Пожалуй, больше всего меня поразила его телесная оболочка. Пока я не увидел его в постели, я, кажется, не вполне верил в его существование. Как живого человека. Вроде Альмы, или Хелен, или меня самого, или даже Шатобриана. Меня потрясло, что у Гектора есть руки и глаза, ногти и плечи, шея и уши, что он осязаем, а вовсе не плод моего воображения. Он так долго существовал в моей голове, что, казалось, и не может больше нигде находиться.
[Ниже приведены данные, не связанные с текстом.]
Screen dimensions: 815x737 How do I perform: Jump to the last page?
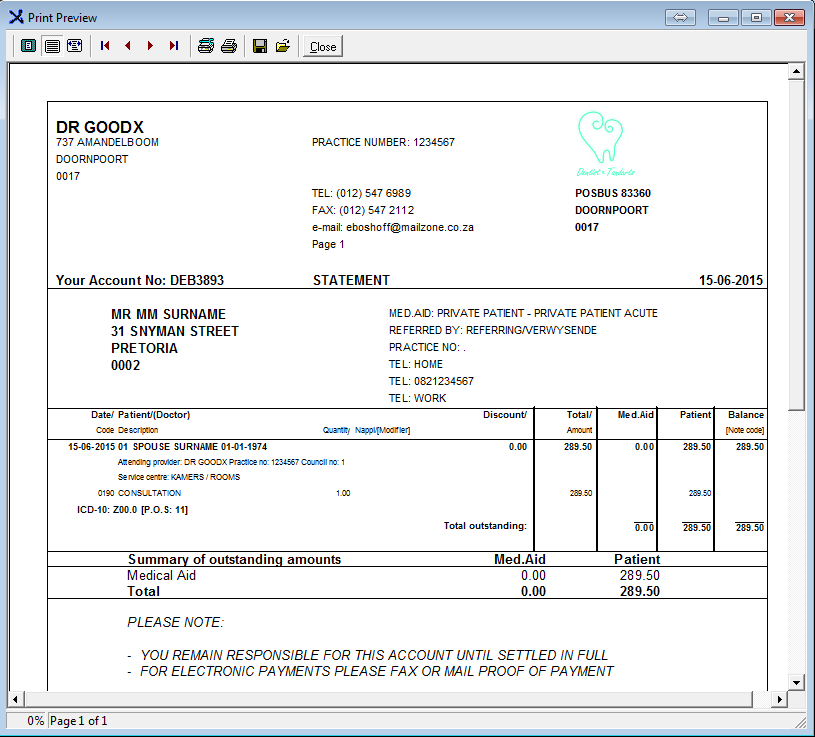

Костлявые руки в пигментных пятнах; узловатые пальцы и набухшие вены; складки кожи под подбородком; полуоткрытый рот. Он лежал на спине с руками поверх покрывала, неподвижный, глаза в потолок, словно в трансе. Но стоило ему повернуть голову в мою сторону, как я сразу узнал эти глаза. И лицо – несмотря на изборожденные щеки и лоб, обвислую шею и седые клочковатые волосы, – я узнал это лицо. Со времен усиков и белого костюма прошло шестьдесят лет, но Гектор еще не весь исчез. Он состарился, жутко состарился, но частица того Гектора в нем сохранилась.
Зиммер, сказал он. Сядьте рядом, Зиммер, и выключите свет.
Слабый голос, пробивавшийся сквозь мокроту, сопровождался придыханиями и свистом, и все же я разобрал слова. Буква «р» в конце моей фамилии прозвучала чуть раскатисто, и, выключая ночник на прикроватном столике, я подумал, что, возможно, ему было бы легче, если бы мы продолжили разговор по-испански. Только погасив ночник, я заметил, что в дальнем углу горит торшер с широкополым абажуром из вощеной бумаги, под которым сидит женщина. Поймав мой взгляд, она встала со стула, и тут я сам подскочил – к эффекту неожиданности добавился ее карликовый рост. Она была сродни тому человечку, что открыл мне дверь. Про таких говорят: от горшка два вершка. Кажется, у меня за спиной раздался смех Гектора (или, лучше сказать, тихий сип), женщина же мне молча кивнула и вышла из спальни.